But three months on from Prof Sikora's diagnosis, Megrahi is well enough to "walk and talk" and shows no sign of deterioration, according to a senior source involved in his release.

The source told The Sunday Telegraph: "His condition has not deteriorated in three months. He is pretty much in the same way as he was when this all started. He is just as he was. There is nothing that leads anyone to believe he is in any different condition to when he left Scotland."

A frail-looking Megrahi was able to walk with the aid of a stick when he arrived back in Tripoli, amid jubilant scenes in the Libyan capital that caused widespread anger in the US and elsewhere.

The source told The Sunday Telegraph that Megrahi, 57, is still able to talk and walk with a stick, contradicting claims from his family that he is bedridden, unable to speak and near to death.

"He can still walk and he can still talk," said the source.

etc...

http://www.telegraph.co.uk/news/worldne ... death.html

Why am I not surprised by this? :roll:
 
I thought of putting this in the Mandelson thread, but the conspiracy angle is played up here:

Outrage as Mandy goes on a country shoot with Gaddafi son (And, surprise, Cherie came too)
By Tim Shipman
Last updated at 11:48 PM on 25th November 2009

Lord Mandelson has infuriated families of the Lockerbie bombing victims by attending a shooting party with Colonel Gaddafi's son.
The Business Secretary and Saif Gaddafi were guests of billionaire financier Lord Rothschild and his son Nat at the family mansion in Buckinghamshire.
In a bizarre confirmation of Labour's close links to the Libyan regime, Cherie Blair was also present.
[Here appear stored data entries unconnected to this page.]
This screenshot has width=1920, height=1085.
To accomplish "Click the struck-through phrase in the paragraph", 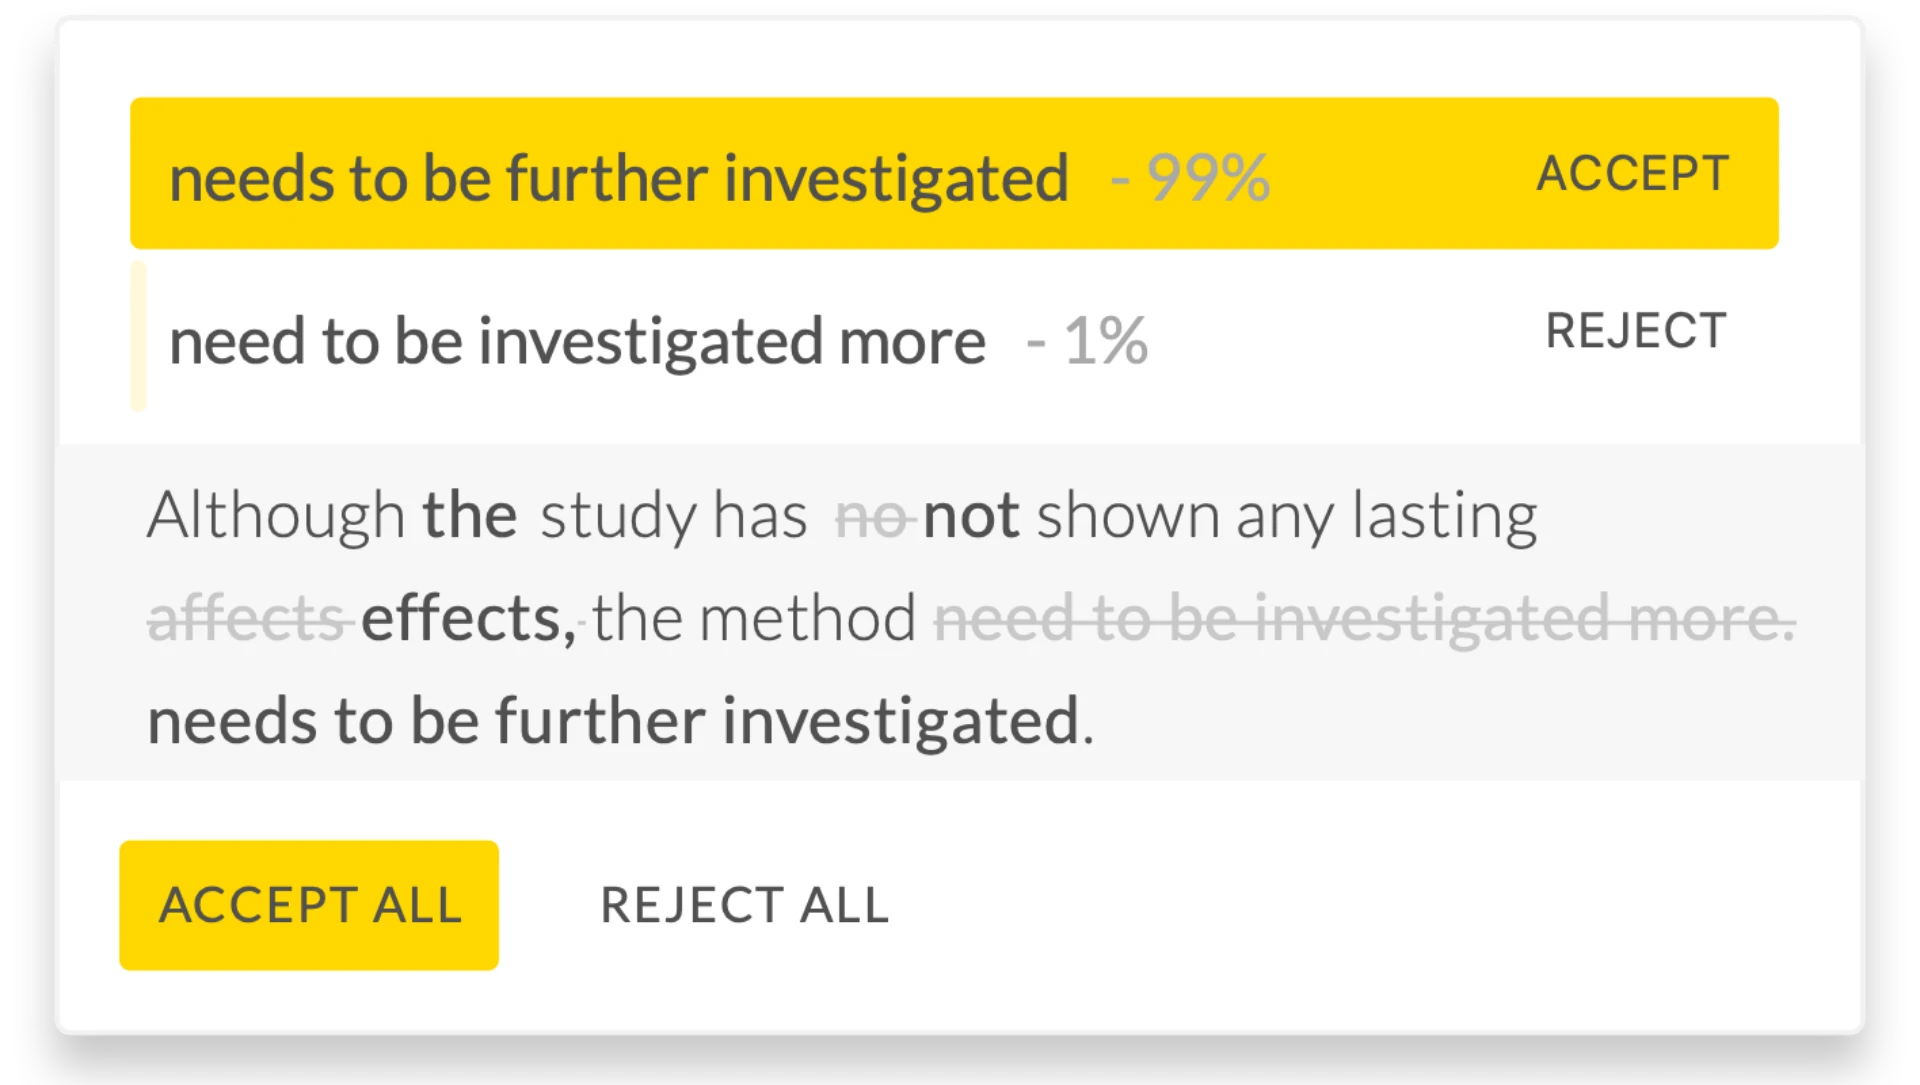I will (x=1363, y=619).
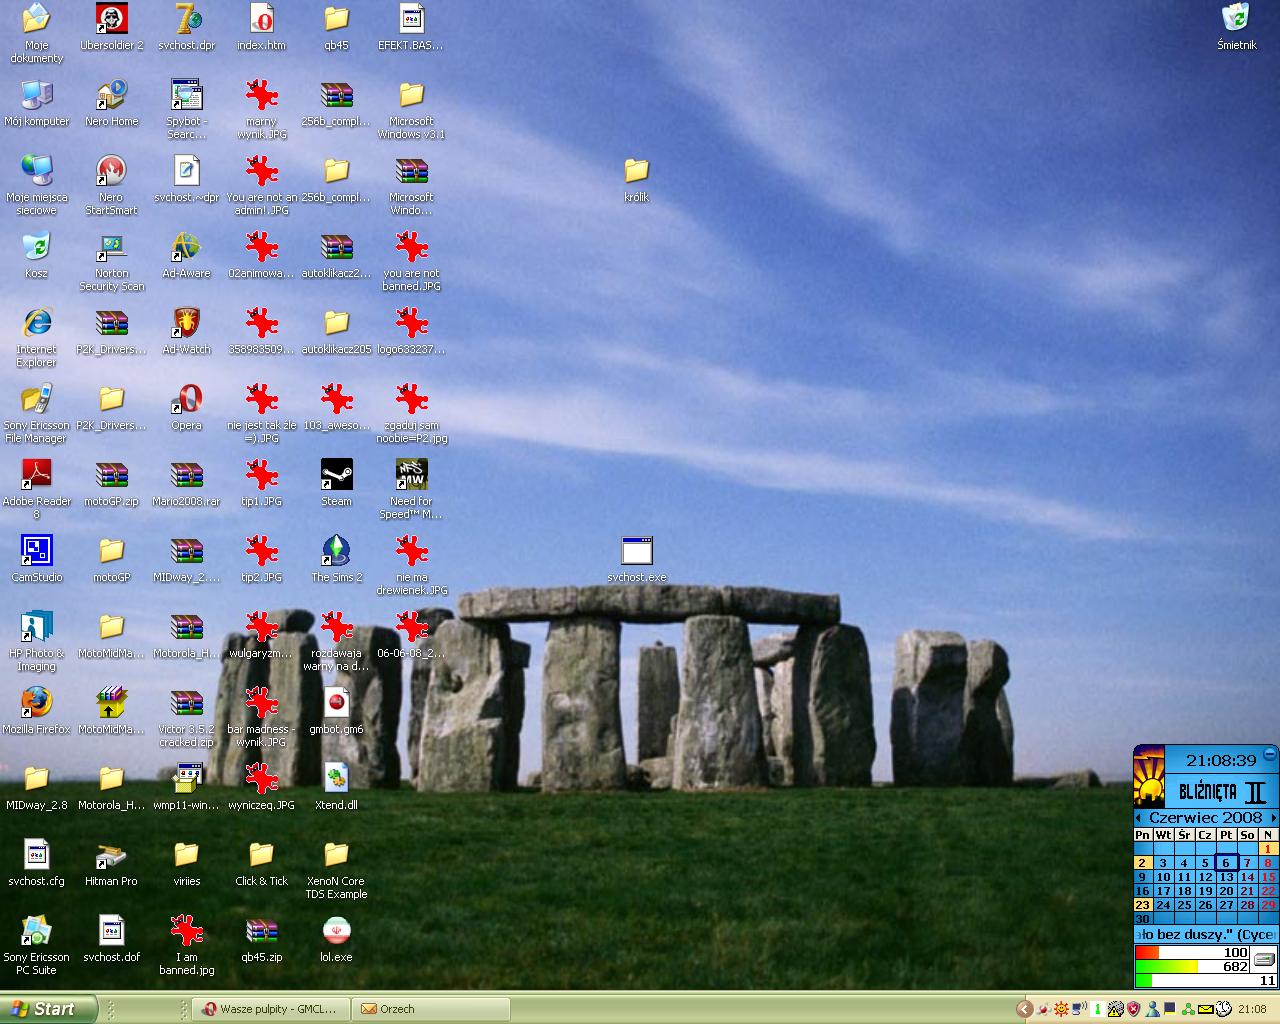Switch to the Orzech taskbar window
The image size is (1280, 1024).
(x=430, y=1009)
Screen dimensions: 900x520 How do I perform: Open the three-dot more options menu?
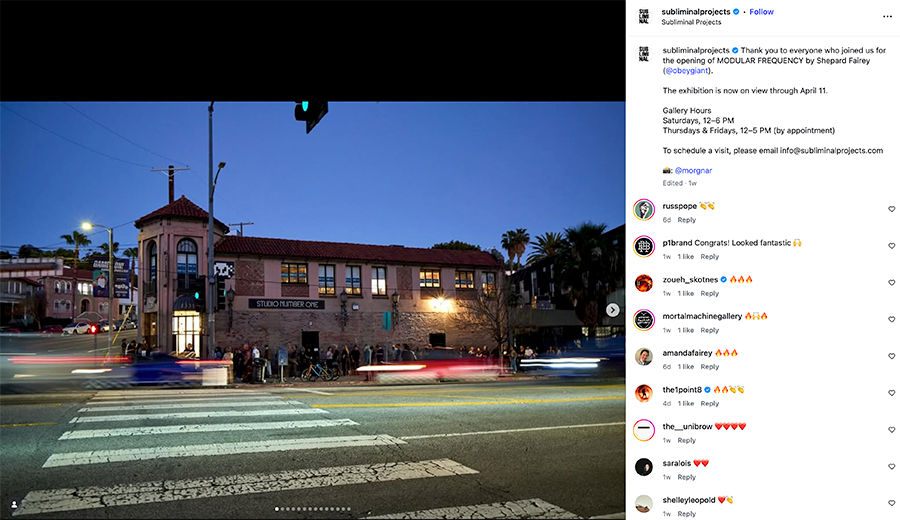887,17
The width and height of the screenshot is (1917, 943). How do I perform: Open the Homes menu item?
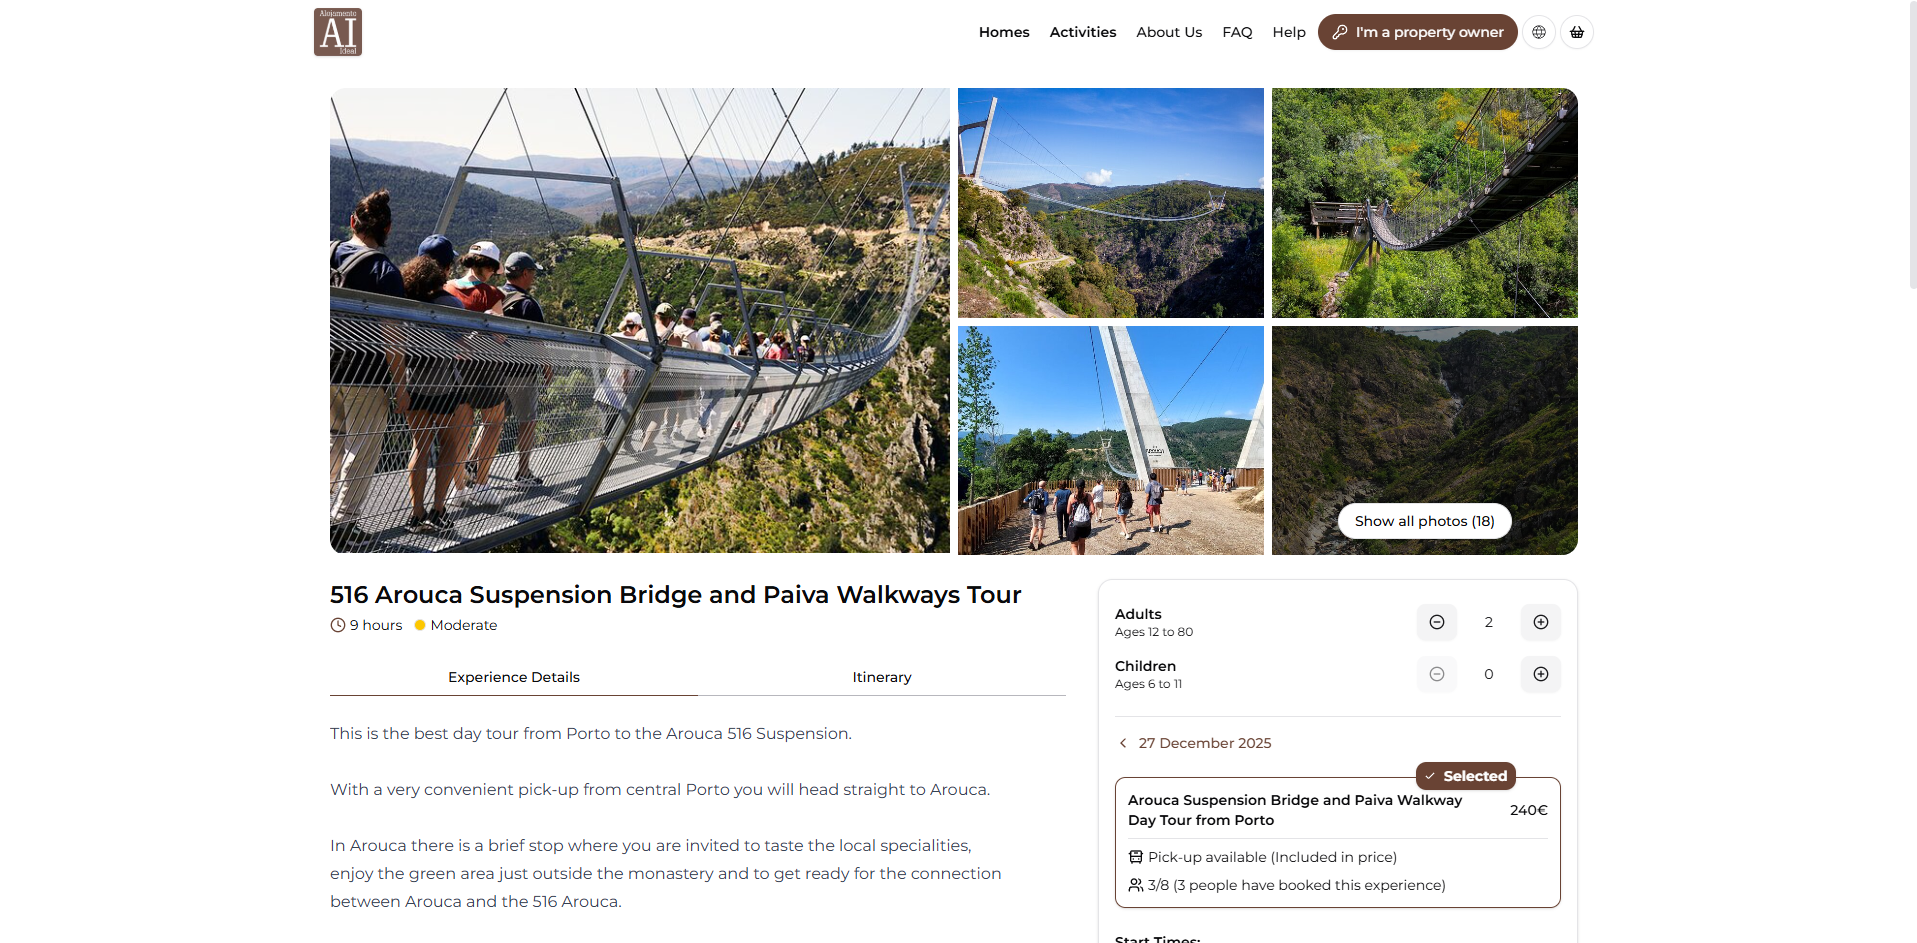point(1004,32)
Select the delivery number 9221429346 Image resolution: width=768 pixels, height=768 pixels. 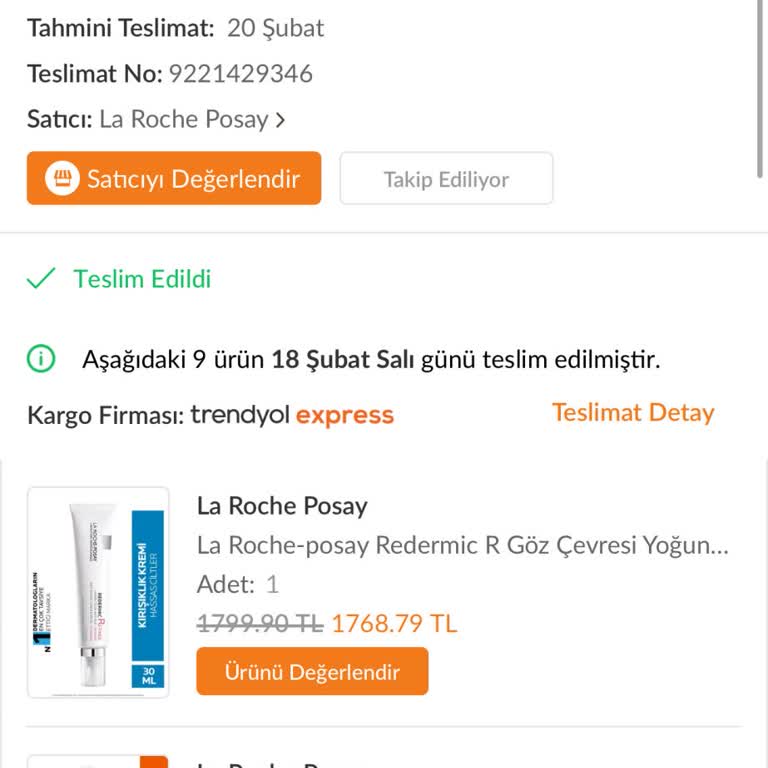tap(240, 74)
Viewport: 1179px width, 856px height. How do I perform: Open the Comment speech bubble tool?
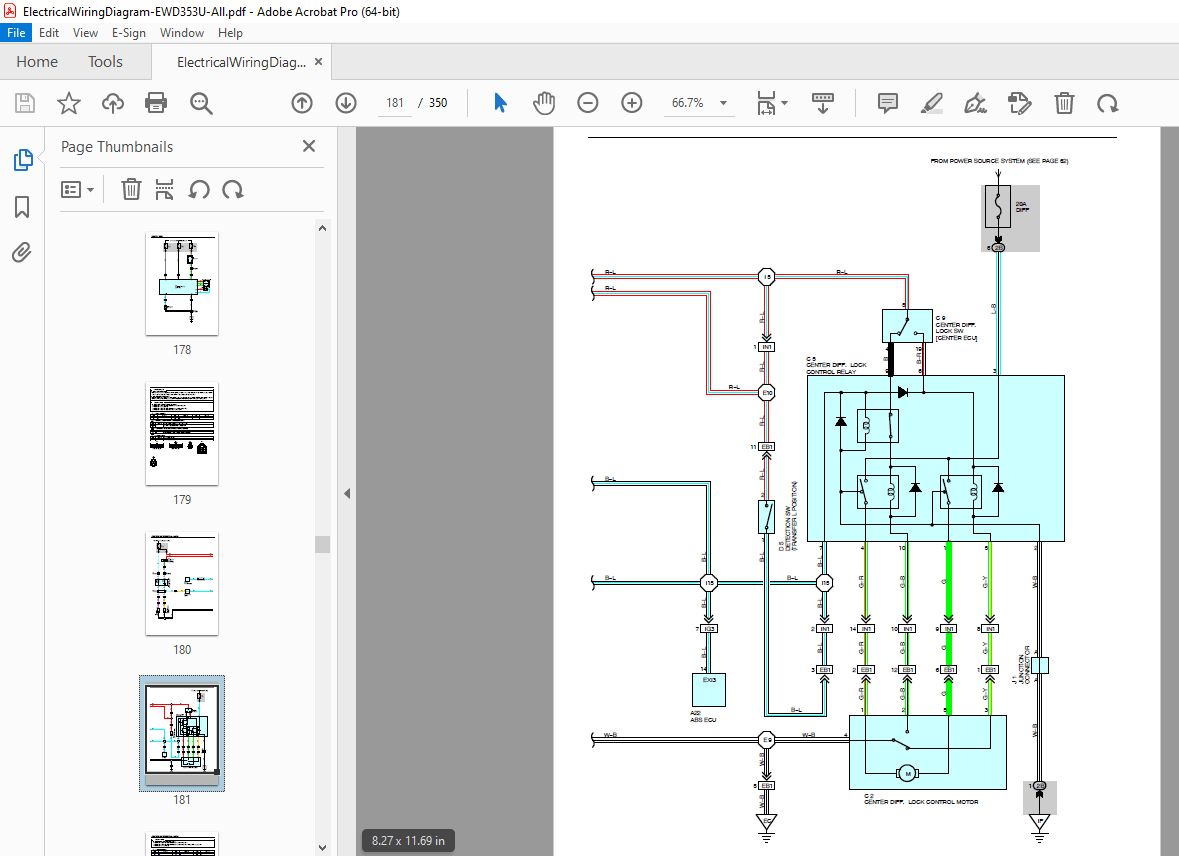click(886, 103)
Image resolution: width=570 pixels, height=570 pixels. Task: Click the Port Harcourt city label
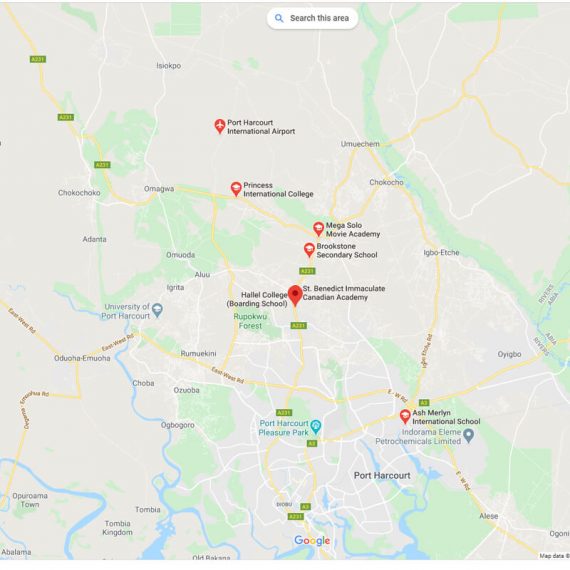pyautogui.click(x=382, y=475)
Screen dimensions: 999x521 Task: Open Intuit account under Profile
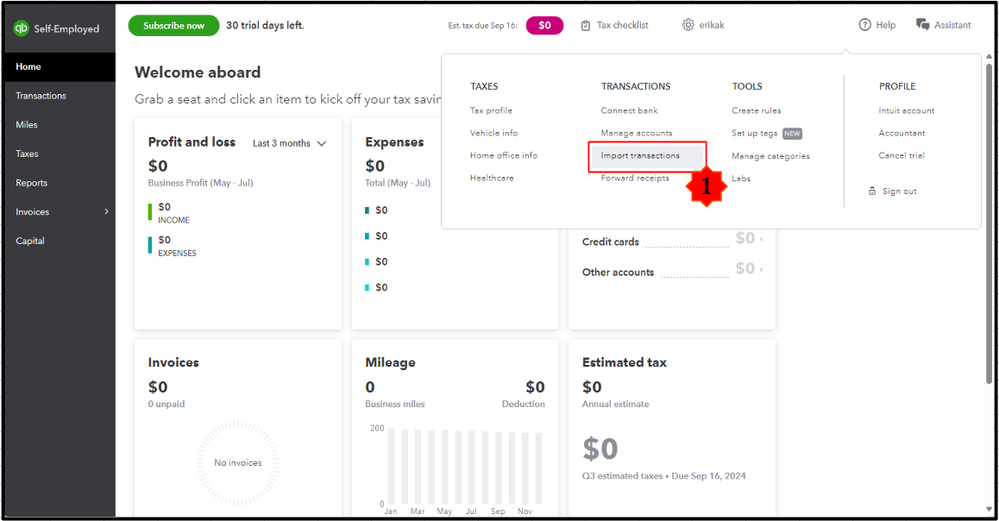(x=906, y=111)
The gathering came after the controversial release of Lockerbie bomber Abdelbaset al Megrahi, who was flown home by Saif Gaddafi to a hero's welcome in August.
Megrahi, who has prostate cancer, was released from a Scottish jail after being given just three months to live.
His continued survival, however, more than three months later has renewed claims that his release was cynically engineered to placate the Gaddafi regime and protect lucrative oil contracts with Tripoli.

Details of the shooting party at Lord Rothschild's French chateau-style Waddesdon Manor estate, near Aylesbury, are revealed today by Spectator magazine columnist Charles Moore.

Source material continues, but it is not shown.